Historically, Pakistan has always been a Muslim majority state but it was not created or designed as an Islamic state. After Partition, religious groups high-jacked the sociopolitical system of the Republic of Pakistan and modified the very texture of the state to create space for themselves.

In Pakistan, minorities only make up about 7 per cent of the population. Given the amount of discrimination they face; you would think they make up a larger population.

The places of worship for Hindus, Christians and particularly Ahmadis are not secure, this is in direct contradiction with the teachings of the Holy Prophet (SAW). The religion column in official documents, officially discriminates against non-Muslims, without paying regard to their abilities and talent.

Religious Leaders

Pakistan has faced much terrorism in recent times; unfortunately, often religious leaders are found to be masterminds behind terrorist activities. Their ideas behind so-called jihad and jihadists are damaging our society. Banned Islamist organizations are involved in the bloodshed of innocent people. Every sect in Pakistan wants to implement a rule of law based on their personal beliefs, with zero tolerance for others. Instead of wanting to offer prayers with each other, some religious leaders can’t stand each other. This is a result of interpreting the teachings of Islam according to their personal objectives.

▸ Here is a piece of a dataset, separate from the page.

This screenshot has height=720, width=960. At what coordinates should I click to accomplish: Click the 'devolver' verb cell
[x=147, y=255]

Another overlooked and associated problem is that across the country there are around 26,000 registered and 10,000 unregistered madrasas — these house more than 3 million students. According to reports, in the last 10 years around 500 cases of sexual abuse have been reported against religious clerics, but that is just the tip of the iceberg. There are thousands of unreported cases since child molestation is a common practice in these religious schools.

Deteriorating Rule of Law

No society can be a prosperous without justice, but in Pakistan justice is just an illusion. This legal system has been high jacked by the elite class. For the ordinary Pakistani getting justice is difficult, costly, and inaccessible. More than 2,100,000 legal cases are pending, out of which Supreme Court’s has to look at 52,000. Bribery and crimes are rampant. Furthermore, black marketing, profiteering and food adulteration is on the rise. Medicines and further edible items of daily use are not pure. Pakistan is standing on the 130th position out of 139 countries in rule of law.

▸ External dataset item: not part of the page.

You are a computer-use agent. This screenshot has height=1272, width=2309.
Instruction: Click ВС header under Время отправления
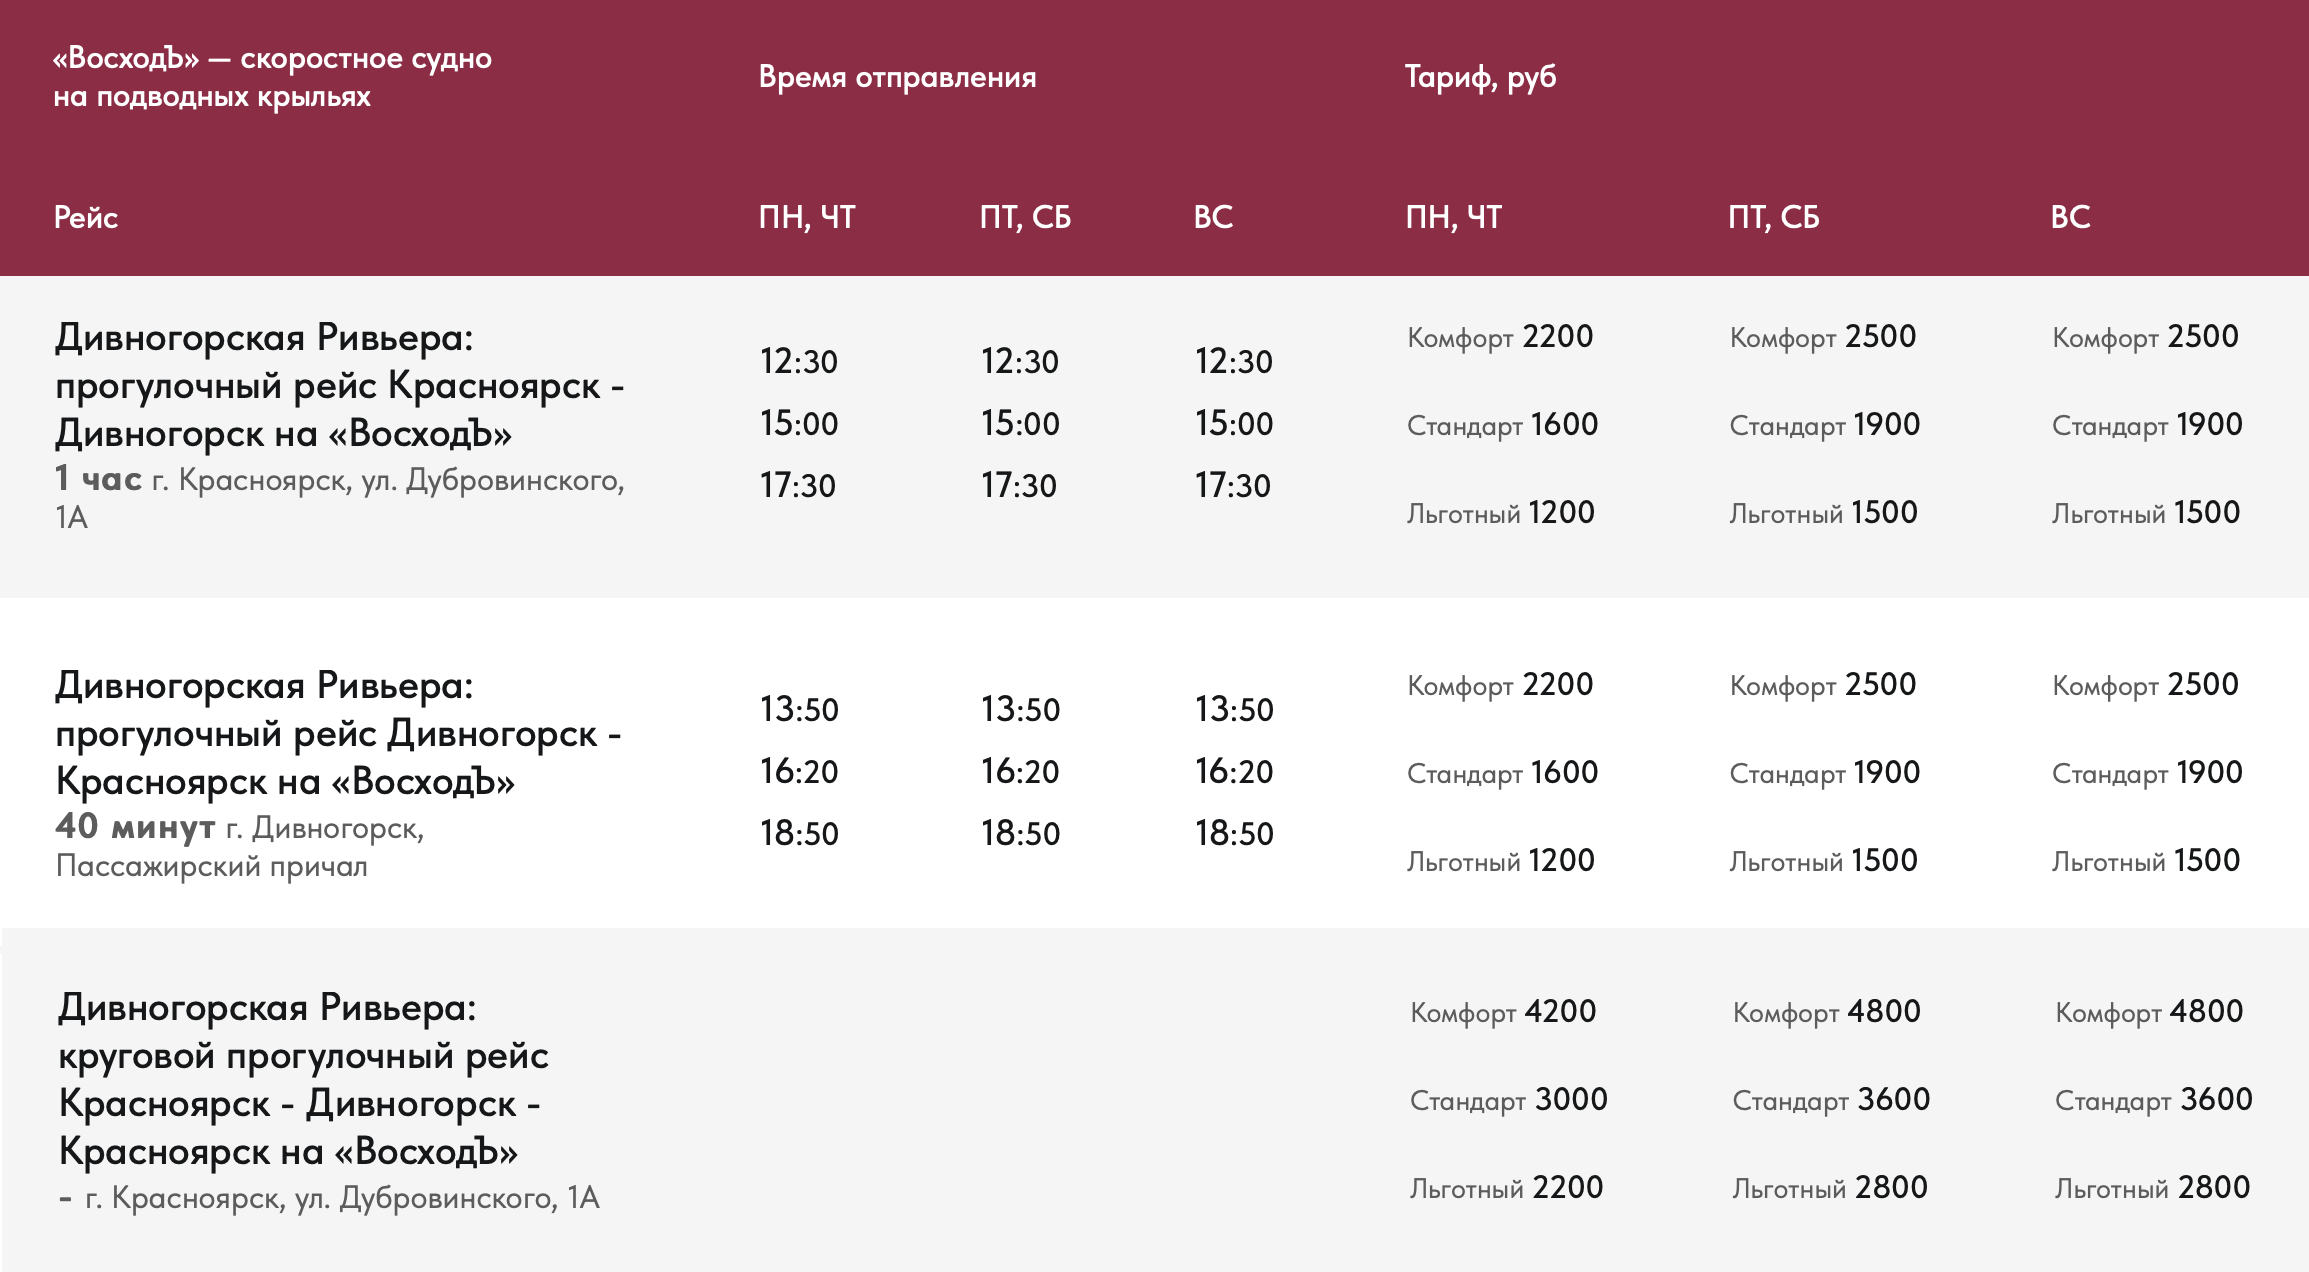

Politicians and ruling elite are involved in looting the state assets. In general, the nation is divided by various education systems, social and economic classes, and sociopolitical ideologies. Political classes are using so-call democracy as a tool to exploit the nation. Politicians and religious leaders failed to train the nation socially, politically and religiously, but they were successful in dividing the population politically and religiously.

The business of issuing fatwas (edicts) against opponents is a common route for revenge. Nobody has the right to declare someone Kafir [non-believer] and announce an obligatory killing, but in Pakistan this happens.

Pakistanis have become accustomed to communal hate, discrimination against minorities, and intolerance. In short, they don’t practice Islam and yet they are ever ready to raise slogans to 'protect' Islam. Extremists in the society want to impose their version of Islam on others, even without practicing it themselves.

The way out is to lead with personal examples and demonstrate Islam through deeds and actions. This can be achieved by firming up the brotherhood, and practicing tolerance and honesty. The Pakistani nation has suffered enough. We can be prosperous if we give respect to each other and work together.